TASK A -
Answer these questions using the microscope history passage:
(i) Up to how many times could Antonie van Leeuwenhoek's microscope magnify?
(ii) In what year did Georges Nomarski invent differential interference contrast illumination?
(iii) On what date did Johannes Kepler publish his findings?
TASK B -
From the microscope history passage, copy word for word the section starting at "Early glass makers" and ending at "and other ornaments.".
═════ EXCERPT TO READ
Antonie van Leeuwenhoek made significant discoveries with a simple single lens microscope able to magnify up to 300 times. He sandwiched a very small glass ball lens between the holes in two metal plates, riveted together, and with a specimen mounted on a screw adjusted needle. He re-discovered red blood cells (after Jan Swammerdam) and spermatozoa, and helped popularize the use of microscopes to examine biological material. The performance of early microscopes depended on the ability to focus light on the specimen and the quality of the condenser and the objective lenses to capture the light from the specimen and form an image. Early microscopes were limited until this principle was understood and electric lamps became available. 

In 1893 August, Köhler overcame the limited contrast and resolution imposed by early techniques as he devised ways to uniformly illuminate the sample and obtain maximum resolution. In 1953, Frits Zernike discovered phase contrast and, in 1955, Georges Nomarski invented differential interference contrast illumination, which permitted better imaging of unstained, transparent samples.

Early glass makers had noticed that blobs of glass produced a range of colours, as well as magnifying objects, so early glass production was used for jewellery and other ornaments.

This is caused by the different frequencies of visible light travelling at slightly different speeds and thus having slightly different refractive indexes. So, sunlight is split into a spectrum when passing through rain and other transparent material like lenses where the different colours do not focus at the same point. 

Through most of 1603, Johannes Kepler (1571–1630) puzzled over the optical effects of eclipses particularly the red colour of a total lunar eclipse and on January 1, 1604, he published his findings. He described the inverse-square law governing the intensity of light, reflection by flat and curved mirrors, and principles of pinhole cameras, as well as the astronomical implications of optics such as parallax and the apparent sizes of heavenly bodies. Oddly, he did not mention refraction.
══════════
═════ DATA EXTRACTS
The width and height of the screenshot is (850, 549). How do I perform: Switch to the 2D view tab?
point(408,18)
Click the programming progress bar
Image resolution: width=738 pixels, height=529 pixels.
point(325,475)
══════════
RESPONSE AREA A -
(i) Up to 300 times
(ii) 1955
(iii) January 1, 1604

RESPONSE AREA B -
Early glass makers had noticed that blobs of glass produced a range of colours, as well as magnifying objects, so early glass production was used for jewellery and other ornaments.